You can debate how much we have evolved emotionally since our early primate days in Africa, but there’s no arguing about our looks. At that point in human development. we were to beauty what the butt is to fine cuisine – distantly related, and in all the wrong ways.
How can we tell? Popular Science has a new $6 iPad app that maps your face to the digital skulls and muscles of eight of our extinct forebears. And the results aren’t pretty.
Ugly Is As Ugly Was
PS Evolver is a top-rate teaching app, concisely explaining a lot about these early hominids and the worlds in which they lived. But you’ll want to buy it for the face-mapping feature.
It’s one thing to know that our various ape-like ancestors had a jutting jaw, a flat and flaring nose or a brow you could rest a pencil on. It’s another to see how you’d have looked with those features.
Seeing my skin wrapped around an ancient, weirdly constructed skull was bracing, and made me wonder again if Mick Jagger isn’t really a flash-frozen caveman rescued from a peat bog in the 1950s. I mean, check it out:
It’s Easy To Travel Back In Time
Getting the images is easy. Match your eyes and mouth to guides on your iPad’s screen (sorry, iPad only) and take a photo. The app shows you thumbnail images of your ape self, there for you to choose. Click on one, and you can expand, shrink and spin the image on every axis.

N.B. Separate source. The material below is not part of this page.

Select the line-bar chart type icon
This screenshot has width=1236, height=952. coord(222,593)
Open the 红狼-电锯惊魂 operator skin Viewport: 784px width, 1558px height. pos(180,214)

There’s plenty of information about that particular failed branch of the human experiment, including a sober, PBS-esque voiceover about their lives. Learn how long they lived, how big their brains were (one line’s brains were larger than ours), even what liked to eat them.
The app crashes too often, and for some reason, the Neanderthal face-map sometimes doesn’t render, but bagging on the app because of this is like complaining about the wrapping paper on a birthday present. There’s a lot of enjoyment here.